## Work task
Repeat the listing in full, preserving every character.

## Exercise data
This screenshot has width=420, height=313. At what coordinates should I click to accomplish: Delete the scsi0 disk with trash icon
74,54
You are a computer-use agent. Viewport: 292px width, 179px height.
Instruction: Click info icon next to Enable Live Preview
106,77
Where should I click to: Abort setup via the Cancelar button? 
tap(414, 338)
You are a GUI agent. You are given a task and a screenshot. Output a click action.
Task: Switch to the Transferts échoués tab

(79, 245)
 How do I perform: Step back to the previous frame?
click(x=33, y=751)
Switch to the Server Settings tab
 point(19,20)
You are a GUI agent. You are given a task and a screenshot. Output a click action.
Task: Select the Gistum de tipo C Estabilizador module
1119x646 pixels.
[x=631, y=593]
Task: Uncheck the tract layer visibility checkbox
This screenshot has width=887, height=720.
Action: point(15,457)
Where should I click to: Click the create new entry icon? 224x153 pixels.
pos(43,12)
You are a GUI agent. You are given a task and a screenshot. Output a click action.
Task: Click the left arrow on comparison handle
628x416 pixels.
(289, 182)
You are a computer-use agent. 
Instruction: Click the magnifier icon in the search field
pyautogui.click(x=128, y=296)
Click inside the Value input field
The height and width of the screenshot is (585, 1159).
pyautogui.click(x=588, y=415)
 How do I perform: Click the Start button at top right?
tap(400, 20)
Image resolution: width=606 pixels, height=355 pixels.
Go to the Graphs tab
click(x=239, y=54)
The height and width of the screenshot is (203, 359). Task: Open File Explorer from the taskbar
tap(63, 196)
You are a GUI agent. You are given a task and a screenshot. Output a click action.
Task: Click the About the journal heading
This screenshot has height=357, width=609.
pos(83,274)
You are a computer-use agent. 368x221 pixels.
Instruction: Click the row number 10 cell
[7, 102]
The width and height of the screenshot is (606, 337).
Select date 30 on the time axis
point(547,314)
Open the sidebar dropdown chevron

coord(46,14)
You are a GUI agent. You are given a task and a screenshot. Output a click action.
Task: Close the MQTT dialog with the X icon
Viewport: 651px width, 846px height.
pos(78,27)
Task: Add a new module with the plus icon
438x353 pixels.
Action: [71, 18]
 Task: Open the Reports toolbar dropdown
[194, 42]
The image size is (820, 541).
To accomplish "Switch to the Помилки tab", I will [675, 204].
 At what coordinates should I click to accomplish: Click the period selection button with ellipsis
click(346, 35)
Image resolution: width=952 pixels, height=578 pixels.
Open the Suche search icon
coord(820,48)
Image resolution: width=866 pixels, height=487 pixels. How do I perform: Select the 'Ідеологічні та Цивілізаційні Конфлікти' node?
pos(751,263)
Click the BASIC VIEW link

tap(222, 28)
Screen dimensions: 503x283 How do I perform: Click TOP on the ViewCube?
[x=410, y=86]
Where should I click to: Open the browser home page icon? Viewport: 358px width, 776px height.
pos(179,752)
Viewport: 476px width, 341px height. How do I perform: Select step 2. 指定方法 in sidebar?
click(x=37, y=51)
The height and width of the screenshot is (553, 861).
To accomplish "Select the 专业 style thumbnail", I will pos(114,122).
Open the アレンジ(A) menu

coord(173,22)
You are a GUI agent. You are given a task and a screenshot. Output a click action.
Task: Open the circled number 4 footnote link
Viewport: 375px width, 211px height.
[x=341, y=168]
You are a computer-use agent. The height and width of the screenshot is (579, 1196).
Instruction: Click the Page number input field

## Answer to this problem
This screenshot has width=420, height=313. At what coordinates should I click to accomplish: Delete the scsi0 disk with trash icon
74,54
You are a computer-use agent. Viewport: 292px width, 179px height.
Instruction: Click info icon next to Enable Live Preview
106,77
Where should I click to: Abort setup via the Cancelar button? 
tap(414, 338)
You are a GUI agent. You are given a task and a screenshot. Output a click action.
Task: Switch to the Transferts échoués tab

(79, 245)
 How do I perform: Step back to the previous frame?
click(x=33, y=751)
Switch to the Server Settings tab
 point(19,20)
You are a GUI agent. You are given a task and a screenshot. Output a click action.
Task: Select the Gistum de tipo C Estabilizador module
1119x646 pixels.
[x=631, y=593]
Task: Uncheck the tract layer visibility checkbox
This screenshot has width=887, height=720.
Action: point(15,457)
Where should I click to: Click the create new entry icon? 224x153 pixels.
pos(43,12)
You are a GUI agent. You are given a task and a screenshot. Output a click action.
Task: Click the left arrow on comparison handle
628x416 pixels.
(289, 182)
You are a computer-use agent. 
Instruction: Click the magnifier icon in the search field
pyautogui.click(x=128, y=296)
Click inside the Value input field
The height and width of the screenshot is (585, 1159).
pyautogui.click(x=588, y=415)
 How do I perform: Click the Start button at top right?
tap(400, 20)
Image resolution: width=606 pixels, height=355 pixels.
Go to the Graphs tab
click(x=239, y=54)
The height and width of the screenshot is (203, 359). Task: Open File Explorer from the taskbar
tap(63, 196)
You are a GUI agent. You are given a task and a screenshot. Output a click action.
Task: Click the About the journal heading
This screenshot has height=357, width=609.
pos(83,274)
You are a computer-use agent. 368x221 pixels.
Instruction: Click the row number 10 cell
[7, 102]
The width and height of the screenshot is (606, 337).
Select date 30 on the time axis
point(547,314)
Open the sidebar dropdown chevron

coord(46,14)
You are a GUI agent. You are given a task and a screenshot. Output a click action.
Task: Close the MQTT dialog with the X icon
Viewport: 651px width, 846px height.
pos(78,27)
Task: Add a new module with the plus icon
438x353 pixels.
Action: [71, 18]
 Task: Open the Reports toolbar dropdown
[194, 42]
The image size is (820, 541).
To accomplish "Switch to the Помилки tab", I will [675, 204].
 At what coordinates should I click to accomplish: Click the period selection button with ellipsis
click(346, 35)
Image resolution: width=952 pixels, height=578 pixels.
Open the Suche search icon
coord(820,48)
Image resolution: width=866 pixels, height=487 pixels. How do I perform: Select the 'Ідеологічні та Цивілізаційні Конфлікти' node?
pos(751,263)
Click the BASIC VIEW link

tap(222, 28)
Screen dimensions: 503x283 How do I perform: Click TOP on the ViewCube?
[x=410, y=86]
Where should I click to: Open the browser home page icon? Viewport: 358px width, 776px height.
pos(179,752)
Viewport: 476px width, 341px height. How do I perform: Select step 2. 指定方法 in sidebar?
click(x=37, y=51)
The height and width of the screenshot is (553, 861).
To accomplish "Select the 专业 style thumbnail", I will pos(114,122).
Open the アレンジ(A) menu

coord(173,22)
You are a GUI agent. You are given a task and a screenshot. Output a click action.
Task: Open the circled number 4 footnote link
Viewport: 375px width, 211px height.
[x=341, y=168]
You are a computer-use agent. The height and width of the screenshot is (579, 1196).
Instruction: Click the Page number input field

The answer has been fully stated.